START EXERCISE MATERIAL

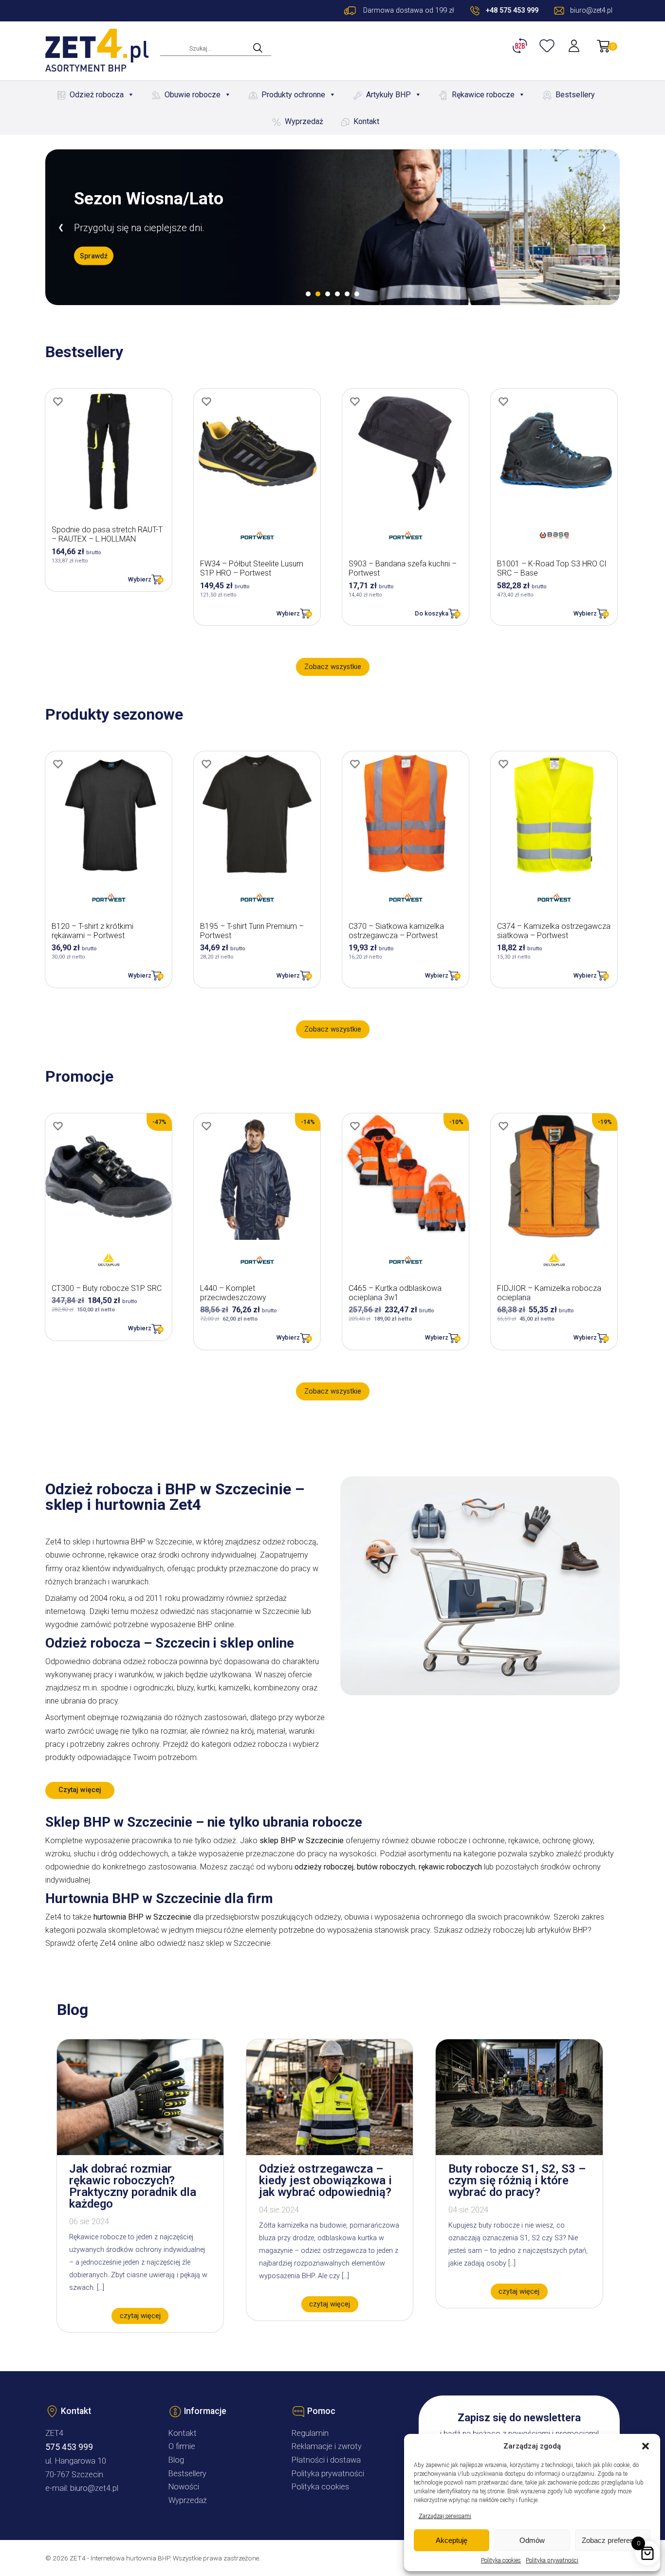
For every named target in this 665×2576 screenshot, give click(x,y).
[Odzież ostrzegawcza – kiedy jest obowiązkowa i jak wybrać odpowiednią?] (329, 2152)
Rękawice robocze (483, 94)
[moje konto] (575, 45)
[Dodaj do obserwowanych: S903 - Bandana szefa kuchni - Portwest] (355, 401)
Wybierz (139, 579)
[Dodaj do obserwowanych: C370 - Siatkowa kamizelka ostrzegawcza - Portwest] (355, 764)
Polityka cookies (501, 2560)
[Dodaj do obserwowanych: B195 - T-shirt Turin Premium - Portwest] (206, 764)
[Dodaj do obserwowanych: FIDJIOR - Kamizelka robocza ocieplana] (503, 1126)
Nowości (183, 2486)
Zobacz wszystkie (332, 667)
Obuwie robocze (193, 94)
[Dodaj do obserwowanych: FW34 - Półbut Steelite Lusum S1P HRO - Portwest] (206, 401)
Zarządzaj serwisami (445, 2516)
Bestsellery (575, 94)
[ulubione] (548, 45)
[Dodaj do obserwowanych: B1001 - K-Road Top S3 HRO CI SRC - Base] (503, 401)
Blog (176, 2460)
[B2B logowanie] (521, 45)
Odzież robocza (97, 94)
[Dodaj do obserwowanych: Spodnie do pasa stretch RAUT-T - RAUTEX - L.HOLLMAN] (58, 401)
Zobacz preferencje (612, 2540)
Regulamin (310, 2433)
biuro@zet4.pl (94, 2488)
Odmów (532, 2540)
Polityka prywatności (552, 2560)
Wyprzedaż (304, 121)
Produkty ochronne (293, 94)
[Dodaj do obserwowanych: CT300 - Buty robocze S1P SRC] (58, 1126)
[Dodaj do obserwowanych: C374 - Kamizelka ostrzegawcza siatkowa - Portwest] (503, 764)
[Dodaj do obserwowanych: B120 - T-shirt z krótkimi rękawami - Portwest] (58, 764)
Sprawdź (94, 255)
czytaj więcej (140, 2316)
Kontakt (366, 121)
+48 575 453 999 (512, 10)
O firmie (181, 2446)
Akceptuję (451, 2540)
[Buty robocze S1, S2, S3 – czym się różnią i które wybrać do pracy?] (519, 2152)
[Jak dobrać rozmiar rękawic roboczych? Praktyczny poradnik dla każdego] (140, 2152)
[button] (645, 2446)
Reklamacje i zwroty (327, 2446)
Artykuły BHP (388, 94)
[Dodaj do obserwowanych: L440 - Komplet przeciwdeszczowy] (206, 1126)
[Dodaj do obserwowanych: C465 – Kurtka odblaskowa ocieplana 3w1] (355, 1126)
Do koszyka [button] (431, 613)
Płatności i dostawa (326, 2460)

END EXERCISE MATERIAL

_WORK TO COMPLETE_
Retype exactly the lines of the data above that fall between the line with "[Dodaj do obserwowanych: C370" and the line with "[Dodaj do obserwowanych: CT300", inclusive, and add nothing.

_EXPECTED OUTPUT_
[Dodaj do obserwowanych: C370 - Siatkowa kamizelka ostrzegawcza - Portwest] (355, 764)
Polityka cookies (501, 2560)
[Dodaj do obserwowanych: B195 - T-shirt Turin Premium - Portwest] (206, 764)
[Dodaj do obserwowanych: FIDJIOR - Kamizelka robocza ocieplana] (503, 1126)
Nowości (183, 2486)
Zobacz wszystkie (332, 667)
Obuwie robocze (193, 94)
[Dodaj do obserwowanych: FW34 - Półbut Steelite Lusum S1P HRO - Portwest] (206, 401)
Zarządzaj serwisami (445, 2516)
Bestsellery (575, 94)
[ulubione] (548, 45)
[Dodaj do obserwowanych: B1001 - K-Road Top S3 HRO CI SRC - Base] (503, 401)
Blog (176, 2460)
[B2B logowanie] (521, 45)
Odzież robocza (97, 94)
[Dodaj do obserwowanych: Spodnie do pasa stretch RAUT-T - RAUTEX - L.HOLLMAN] (58, 401)
Zobacz preferencje (612, 2540)
Regulamin (310, 2433)
biuro@zet4.pl (94, 2488)
Odmów (532, 2540)
Polityka prywatności (552, 2560)
Wyprzedaż (304, 121)
Produkty ochronne (293, 94)
[Dodaj do obserwowanych: CT300 - Buty robocze S1P SRC] (58, 1126)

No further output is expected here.